WORK TO COMPLETE ▸
Copy out the listing below line for line, changing nothing.

Target pointing data

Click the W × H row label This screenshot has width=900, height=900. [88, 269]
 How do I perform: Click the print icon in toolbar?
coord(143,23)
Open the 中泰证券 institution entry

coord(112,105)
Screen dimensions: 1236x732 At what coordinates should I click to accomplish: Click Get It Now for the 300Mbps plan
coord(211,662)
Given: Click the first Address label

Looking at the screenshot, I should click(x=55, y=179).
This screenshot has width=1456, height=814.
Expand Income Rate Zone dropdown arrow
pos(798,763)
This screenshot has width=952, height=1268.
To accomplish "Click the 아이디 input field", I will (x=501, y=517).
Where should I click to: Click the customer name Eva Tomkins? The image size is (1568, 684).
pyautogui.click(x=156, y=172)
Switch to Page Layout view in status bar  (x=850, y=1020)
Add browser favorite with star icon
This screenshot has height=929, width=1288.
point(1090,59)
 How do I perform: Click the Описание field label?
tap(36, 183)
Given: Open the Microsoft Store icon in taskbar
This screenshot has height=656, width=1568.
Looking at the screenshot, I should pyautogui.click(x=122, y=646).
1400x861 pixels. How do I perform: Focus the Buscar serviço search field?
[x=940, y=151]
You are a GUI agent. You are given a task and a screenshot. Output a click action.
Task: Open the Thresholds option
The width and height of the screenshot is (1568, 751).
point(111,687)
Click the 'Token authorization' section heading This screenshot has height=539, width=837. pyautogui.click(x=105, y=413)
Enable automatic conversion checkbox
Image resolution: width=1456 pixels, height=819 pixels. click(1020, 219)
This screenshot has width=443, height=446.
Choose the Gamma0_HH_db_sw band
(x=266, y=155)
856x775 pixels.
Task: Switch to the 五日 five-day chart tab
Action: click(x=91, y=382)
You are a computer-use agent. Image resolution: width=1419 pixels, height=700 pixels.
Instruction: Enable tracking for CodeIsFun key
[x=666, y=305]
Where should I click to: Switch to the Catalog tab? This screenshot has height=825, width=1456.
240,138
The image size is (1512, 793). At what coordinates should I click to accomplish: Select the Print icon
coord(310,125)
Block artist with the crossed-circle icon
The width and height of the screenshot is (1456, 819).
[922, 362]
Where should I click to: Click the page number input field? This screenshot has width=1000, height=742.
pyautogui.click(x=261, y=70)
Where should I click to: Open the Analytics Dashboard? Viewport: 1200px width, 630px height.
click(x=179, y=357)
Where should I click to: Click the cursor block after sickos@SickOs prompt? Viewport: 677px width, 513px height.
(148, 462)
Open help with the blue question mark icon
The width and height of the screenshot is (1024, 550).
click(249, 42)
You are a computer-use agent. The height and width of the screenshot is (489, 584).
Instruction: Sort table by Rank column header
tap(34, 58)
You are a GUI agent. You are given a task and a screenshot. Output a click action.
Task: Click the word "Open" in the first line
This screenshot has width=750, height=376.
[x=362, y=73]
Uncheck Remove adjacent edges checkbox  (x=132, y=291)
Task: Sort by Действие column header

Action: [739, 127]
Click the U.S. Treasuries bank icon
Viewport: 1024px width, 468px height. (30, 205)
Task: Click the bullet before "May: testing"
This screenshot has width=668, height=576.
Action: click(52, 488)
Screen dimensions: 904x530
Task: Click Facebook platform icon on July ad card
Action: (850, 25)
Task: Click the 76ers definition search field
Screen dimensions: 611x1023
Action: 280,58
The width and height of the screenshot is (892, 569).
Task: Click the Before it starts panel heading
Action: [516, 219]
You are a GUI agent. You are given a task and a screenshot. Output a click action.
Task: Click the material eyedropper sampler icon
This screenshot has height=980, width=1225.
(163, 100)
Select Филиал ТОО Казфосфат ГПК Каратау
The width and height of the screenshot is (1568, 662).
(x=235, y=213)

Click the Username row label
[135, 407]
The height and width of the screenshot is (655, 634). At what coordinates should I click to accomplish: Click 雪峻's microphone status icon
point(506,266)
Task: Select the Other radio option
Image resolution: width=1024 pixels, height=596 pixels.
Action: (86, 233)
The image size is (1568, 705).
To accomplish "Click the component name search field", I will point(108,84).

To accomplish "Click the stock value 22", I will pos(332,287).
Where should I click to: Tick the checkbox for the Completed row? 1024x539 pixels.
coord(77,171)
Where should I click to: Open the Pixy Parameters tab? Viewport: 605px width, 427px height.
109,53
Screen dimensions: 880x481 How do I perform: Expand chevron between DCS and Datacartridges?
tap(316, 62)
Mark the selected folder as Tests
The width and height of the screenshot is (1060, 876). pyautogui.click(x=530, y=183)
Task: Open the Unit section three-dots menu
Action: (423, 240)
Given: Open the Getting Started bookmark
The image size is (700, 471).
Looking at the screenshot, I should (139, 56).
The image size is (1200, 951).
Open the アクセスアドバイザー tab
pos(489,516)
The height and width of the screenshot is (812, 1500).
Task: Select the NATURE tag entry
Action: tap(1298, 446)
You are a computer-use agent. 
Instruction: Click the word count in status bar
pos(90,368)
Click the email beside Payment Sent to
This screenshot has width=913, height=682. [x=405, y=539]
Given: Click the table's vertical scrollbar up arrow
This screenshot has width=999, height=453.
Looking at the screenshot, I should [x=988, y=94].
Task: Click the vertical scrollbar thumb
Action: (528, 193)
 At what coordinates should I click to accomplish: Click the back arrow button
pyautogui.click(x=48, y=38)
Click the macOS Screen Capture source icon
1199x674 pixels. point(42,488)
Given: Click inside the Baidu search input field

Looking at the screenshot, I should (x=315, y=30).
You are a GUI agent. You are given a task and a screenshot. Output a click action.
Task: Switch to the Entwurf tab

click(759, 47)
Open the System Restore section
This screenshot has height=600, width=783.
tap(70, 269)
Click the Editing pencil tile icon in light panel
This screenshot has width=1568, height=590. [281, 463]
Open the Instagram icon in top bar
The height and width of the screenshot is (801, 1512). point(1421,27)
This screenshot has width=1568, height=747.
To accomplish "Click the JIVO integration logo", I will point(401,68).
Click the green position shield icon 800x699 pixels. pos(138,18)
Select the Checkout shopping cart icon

FULL OUTPUT ▸
Click the W × H row label This screenshot has width=900, height=900. [88, 269]
 How do I perform: Click the print icon in toolbar?
coord(143,23)
Open the 中泰证券 institution entry

coord(112,105)
Screen dimensions: 1236x732 At what coordinates should I click to accomplish: Click Get It Now for the 300Mbps plan
coord(211,662)
Given: Click the first Address label

Looking at the screenshot, I should click(x=55, y=179).
This screenshot has width=1456, height=814.
Expand Income Rate Zone dropdown arrow
pos(798,763)
This screenshot has width=952, height=1268.
To accomplish "Click the 아이디 input field", I will (x=501, y=517).
Where should I click to: Click the customer name Eva Tomkins? The image size is (1568, 684).
pyautogui.click(x=156, y=172)
Switch to Page Layout view in status bar  (x=850, y=1020)
Add browser favorite with star icon
This screenshot has height=929, width=1288.
point(1090,59)
 How do I perform: Click the Описание field label?
tap(36, 183)
Given: Open the Microsoft Store icon in taskbar
This screenshot has height=656, width=1568.
Looking at the screenshot, I should pyautogui.click(x=122, y=646).
1400x861 pixels. How do I perform: Focus the Buscar serviço search field?
[x=940, y=151]
You are a GUI agent. You are given a task and a screenshot. Output a click action.
Task: Open the Thresholds option
The width and height of the screenshot is (1568, 751).
point(111,687)
Click the 'Token authorization' section heading This screenshot has height=539, width=837. pyautogui.click(x=105, y=413)
Enable automatic conversion checkbox
Image resolution: width=1456 pixels, height=819 pixels. click(1020, 219)
This screenshot has width=443, height=446.
Choose the Gamma0_HH_db_sw band
(x=266, y=155)
856x775 pixels.
Task: Switch to the 五日 five-day chart tab
Action: click(x=91, y=382)
You are a computer-use agent. Image resolution: width=1419 pixels, height=700 pixels.
Instruction: Enable tracking for CodeIsFun key
[x=666, y=305]
Where should I click to: Switch to the Catalog tab? This screenshot has height=825, width=1456.
240,138
The image size is (1512, 793). At what coordinates should I click to accomplish: Select the Print icon
coord(310,125)
Block artist with the crossed-circle icon
The width and height of the screenshot is (1456, 819).
[922, 362]
Where should I click to: Click the page number input field? This screenshot has width=1000, height=742.
pyautogui.click(x=261, y=70)
Where should I click to: Open the Analytics Dashboard? Viewport: 1200px width, 630px height.
click(x=179, y=357)
Where should I click to: Click the cursor block after sickos@SickOs prompt? Viewport: 677px width, 513px height.
(148, 462)
Open help with the blue question mark icon
The width and height of the screenshot is (1024, 550).
click(249, 42)
You are a computer-use agent. The height and width of the screenshot is (489, 584).
Instruction: Sort table by Rank column header
tap(34, 58)
You are a GUI agent. You are given a task and a screenshot. Output a click action.
Task: Click the word "Open" in the first line
This screenshot has width=750, height=376.
[x=362, y=73]
Uncheck Remove adjacent edges checkbox  (x=132, y=291)
Task: Sort by Действие column header

Action: [739, 127]
Click the U.S. Treasuries bank icon
Viewport: 1024px width, 468px height. (30, 205)
Task: Click the bullet before "May: testing"
This screenshot has width=668, height=576.
Action: click(52, 488)
Screen dimensions: 904x530
Task: Click Facebook platform icon on July ad card
Action: (850, 25)
Task: Click the 76ers definition search field
Screen dimensions: 611x1023
Action: 280,58
The width and height of the screenshot is (892, 569).
Task: Click the Before it starts panel heading
Action: [516, 219]
You are a GUI agent. You are given a task and a screenshot. Output a click action.
Task: Click the material eyedropper sampler icon
This screenshot has height=980, width=1225.
(163, 100)
Select Филиал ТОО Казфосфат ГПК Каратау
The width and height of the screenshot is (1568, 662).
(x=235, y=213)

Click the Username row label
[135, 407]
The height and width of the screenshot is (655, 634). At what coordinates should I click to accomplish: Click 雪峻's microphone status icon
point(506,266)
Task: Select the Other radio option
Image resolution: width=1024 pixels, height=596 pixels.
Action: (86, 233)
The image size is (1568, 705).
To accomplish "Click the component name search field", I will point(108,84).

To accomplish "Click the stock value 22", I will pos(332,287).
Where should I click to: Tick the checkbox for the Completed row? 1024x539 pixels.
coord(77,171)
Where should I click to: Open the Pixy Parameters tab? Viewport: 605px width, 427px height.
109,53
Screen dimensions: 880x481 How do I perform: Expand chevron between DCS and Datacartridges?
tap(316, 62)
Mark the selected folder as Tests
The width and height of the screenshot is (1060, 876). pyautogui.click(x=530, y=183)
Task: Open the Unit section three-dots menu
Action: (423, 240)
Given: Open the Getting Started bookmark
The image size is (700, 471).
Looking at the screenshot, I should (139, 56).
The image size is (1200, 951).
Open the アクセスアドバイザー tab
pos(489,516)
The height and width of the screenshot is (812, 1500).
Task: Select the NATURE tag entry
Action: tap(1298, 446)
You are a computer-use agent. 
Instruction: Click the word count in status bar
pos(90,368)
Click the email beside Payment Sent to
This screenshot has width=913, height=682. [x=405, y=539]
Given: Click the table's vertical scrollbar up arrow
This screenshot has width=999, height=453.
Looking at the screenshot, I should [x=988, y=94].
Task: Click the vertical scrollbar thumb
Action: (528, 193)
 At what coordinates should I click to accomplish: Click the back arrow button
pyautogui.click(x=48, y=38)
Click the macOS Screen Capture source icon
1199x674 pixels. point(42,488)
Given: Click inside the Baidu search input field

Looking at the screenshot, I should (x=315, y=30).
You are a GUI agent. You are given a task and a screenshot. Output a click action.
Task: Switch to the Entwurf tab

click(759, 47)
Open the System Restore section
This screenshot has height=600, width=783.
tap(70, 269)
Click the Editing pencil tile icon in light panel
This screenshot has width=1568, height=590. [281, 463]
Open the Instagram icon in top bar
The height and width of the screenshot is (801, 1512). point(1421,27)
This screenshot has width=1568, height=747.
To accomplish "Click the JIVO integration logo", I will point(401,68).
Click the green position shield icon 800x699 pixels. pos(138,18)
Select the Checkout shopping cart icon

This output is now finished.